- **EXCERPTED TEXT**:
○ ○ ○ ○ ○

Understanding regular expressions

The Quizzes tool uses regular expressions to give users grading a quiz the ability to evaluate answers for short answer and fill-in-the-blank questions against a set of acceptable values.

A regular expression uses alpha-numeric and special characters, known as meta-characters to create a pattern that describes one or more strings to match when searching a body of text. The regular expression is a template for matching a character pattern in the text you are searching. This helps automate the grading process for course designers for short answer and fill-in-the-blank questions.

Note  Short answer and fill-in-the-blank questions are the only two question types for which you can use regular expressions.

Regular expressions – Fill in the Blanks (FIB) examples

Question  A _____ wags his tail. He eats dog _______ twice a day.

Answer  Blank 1 = [D|d]og. Blank 2 = [F|f]ood

Question The classic movie “Close Encounter of Third Kind” was directed by none other than Steven ________who also directed E.T and Indiana Jones series.

Answer [S|s]pielberg

Regular expressions – Short Answer (SA) examples

Question  What word describes red, blue, green, yellow, pink, etc.?

Answer  colou?r*

Question  What kind of animal meows?

Answer  The answer used in the sample question: [C|c]at. Size used in the sample question: row size = 2, column size = 20

To use regular expressions

  1. In a short answer (SA) or fill-in-the-blank (FIB) question, select the Regular Expression radio button under Evaluation.

○ ○ ○ ○ ○

- **INFORMATION SHOWN**:
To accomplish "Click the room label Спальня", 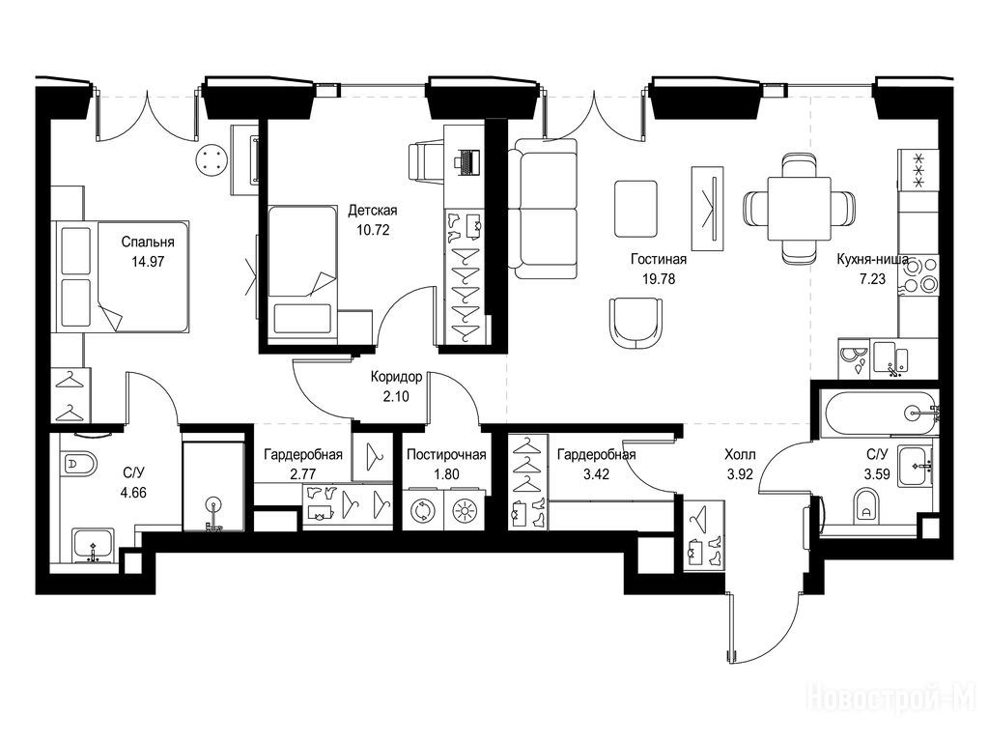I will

○ ○ ○ ○ ○

- **DIRECTIONS**:
[A] In the regular expressions text, which question types are the only ones that can use regular expressions?
[B] Retype the regular expressions text starting at "Note  Short answer" and ending at "Indiana Jones series.".

- **ANSWERS TO THE EXERCISES**:
[A] Short answer and fill-in-the-blank questions.

[B]
Note  Short answer and fill-in-the-blank questions are the only two question types for which you can use regular expressions.

Regular expressions – Fill in the Blanks (FIB) examples

Question  A _____ wags his tail. He eats dog _______ twice a day.

Answer  Blank 1 = [D|d]og. Blank 2 = [F|f]ood

Question The classic movie “Close Encounter of Third Kind” was directed by none other than Steven ________who also directed E.T and Indiana Jones series.